If your boss fired you for cause and the cause was non-existent wouldn’t you fight? When I asked my wife this question she replied: “Maybe she’s just sick and tired of working there and wants out.” Given that she plans in her next career to practice family law, that seems a good indication that she has had it with her career as an intelligence operative and wants to start over with something completely different. So it is possible that such motivation lies behind her lawyer’s statement. But I don’t find it completely convincing.
In other words, I believe a person wrongly terminated from a high-profile position–and whose firing will involve personal and professional vilification emanating from the highest echelons of government–would fight to retain their good name.
McCarthy’s firing was simply an on-going partisan purge of the CIA now run by Porter Goss a former Republican Congressman. It is really amazing how far this country as come in viewing things purely in terms of partisan politics and not what’s good for the country. In his blog that I linked to last week Larry Johnson reports that McCarthy donated $2000 to the Kerry campaign.

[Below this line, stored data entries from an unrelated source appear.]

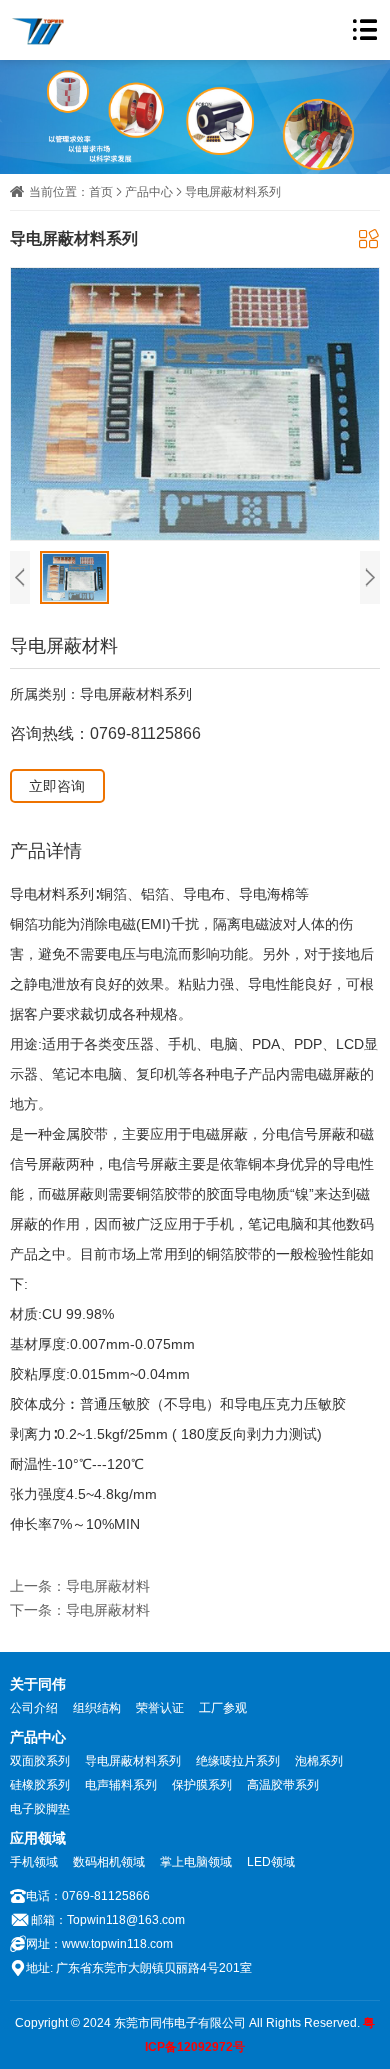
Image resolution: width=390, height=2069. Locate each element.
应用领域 (38, 1838)
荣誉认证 (160, 1708)
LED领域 (271, 1862)
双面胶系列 (40, 1761)
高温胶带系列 (283, 1785)
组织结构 (97, 1708)
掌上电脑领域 (196, 1862)
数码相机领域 (109, 1862)
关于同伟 (38, 1684)
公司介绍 (34, 1708)
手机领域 (34, 1862)
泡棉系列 (319, 1761)
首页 (101, 192)
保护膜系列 (202, 1785)
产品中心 (149, 192)
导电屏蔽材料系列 (233, 192)
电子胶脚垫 (40, 1809)
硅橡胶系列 (40, 1785)
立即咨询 (57, 786)
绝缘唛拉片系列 (238, 1761)
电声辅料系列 (121, 1785)
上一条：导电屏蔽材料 (80, 1586)
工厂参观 (223, 1708)
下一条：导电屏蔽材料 (80, 1610)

http://noquarter.typepad.com/my_weblog/2006/04/mccarthy_denies.html#more
The Post or NYT in one of the articles linked above says she donated $7,000 to Dems in the last 3 election cycles. It certainly does look like a purely partisan purge as, based on the CIA statements above in which they refuse even to link her directly as the source of the Post secret prisons story, her main ‘guilt’ would seem to be being a Dem.